Indicative votes 3 or binding votes 1?

With Hilary Benn’s amendment on indicative votes failing on the Speaker’s casting vote, MPs are reliant on the Government to give them another go deciding the fate of Brexit –  barring the Speaker allowing MPs to find some other way of controlling the order paper. If the Prime Minister and Jeremy Corbyn fail to agree a deal, her second option was for both sides to settle on a process and options for MPs to choose from – but with both parties agreeing to be bound by the outcome. It is possible there may be a process of elimination rounds, alternative votes or a “supplementary vote” system of the sort used to elect mayors. These could, in theory, happen as early as tomorrow.

Meaningful vote 4?

With or without Labour support, the Prime Minister may to try to get her deal over the line with another go at a meaningful vote this week.

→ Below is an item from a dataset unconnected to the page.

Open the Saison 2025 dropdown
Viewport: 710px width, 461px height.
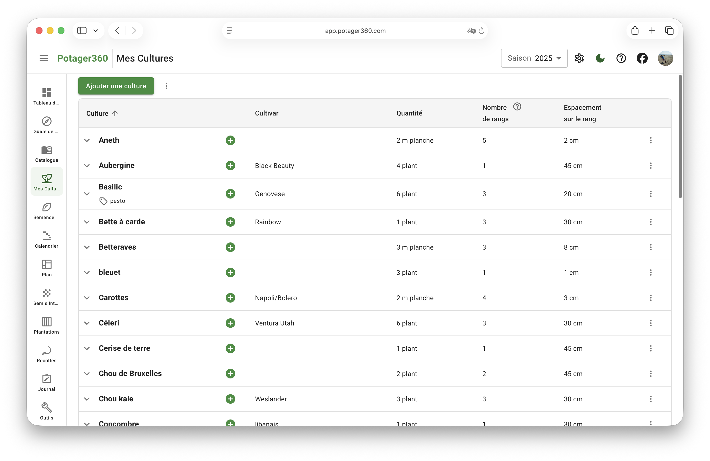coord(534,58)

She still needs to find a way to persuade the Speaker to let her table the motion and get around his prohibition on bringing back the same deal time and again. A deal with Labour and a rapid tweak to the Political Declaration could achieve that – but that would need superfast footwork by the EU. But Leader of the House Andrea Leadsom has hinted at another route – bringing forward the Withdrawal Agreement Bill for second reading. The big question is whether the Prime Minister’s flirtation with Labour has frightened enough of her 34 hold outs from last time to follow the Whip – or whether more will follow Richard Drax MP and recant.

Plan or no plan?

Whatever happens, the Prime Minister has a date with destiny at 6:00pm Brussels time on Wednesday: EU leaders will gather for yet another EU Brexit summit to hear Theresa May set out her plan to resolve Brexit. The Prime Minister has already given them half a plan – to ask for the extension, to 30 June, which they explicitly rejected in March – while Yvette Cooper's bill, which is designed to force the Prime Minister to follow Parliament's request for a Brexit delay, should have passed through Parliament by tomorrow. The Prime Minister has also referred to her talks with Corbyn, but unless those have made real progress then that might not impress the EU much. However, she also appeared to accept their condition of a longer extension: UK preparation for EU elections.

Extend or not?

EU leaders have spent the last week in ferocious shuttle diplomacy with the Irish. The EU’s insistence on the backstop is designed to make sure that the UK cannot throw Ireland under a bus by leaving without guarantees on a hard border. But the insistence on the backstop means that, by Saturday, if the UK leaves without a deal, then the EU may be facing the very problem it has spent the last two years trying to avoid. The Taoiseach is the prime advocate of a long extension, while Donald Tusk has proposed a flexible extension. However, the French President is talking tougher. EU leaders might well impose their own timetable on the UK again, and Parliamentary hostility to no deal means the Prime Minister will find it very hard to resist. But it is just possible that the EU will decide that a short sharp shock is what the Brits need to come to their senses, and that the risk of a non-cooperative UK – of the sort threatened by Jacob Rees-Mogg – makes only the briefest of preparation extensions a sensible offer.

Revoke or not revoke?

If the Prime Minister fails to land any extension on Wednesday, MPs will have to confront the choice of no deal or no Brexit. If MPs still hate her deal, and still want to take no deal off the table, they need to look at the UK’s unilateral option of revoking. The ECJ was clear (though less clear on how this would be enforced) that the UK can only revoke to stay, not to regather its strength and try to leave with better terms. At the last round of indicative votes, revocation attracted 191 votes – of which only 121 were Labour votes. Shadow foreign secretary Emily Thornberry (who abstained) has made it clear that Labour would do anything to avoid a no deal Brexit, but unless MPs find some way of mandating time for this then there would be no requirement on the Government to give them the option next Thursday or Friday.

Brexit or not Brexit?

The only thing it is safe to say is that things should be clearer by 11:01pm on Friday 12 April.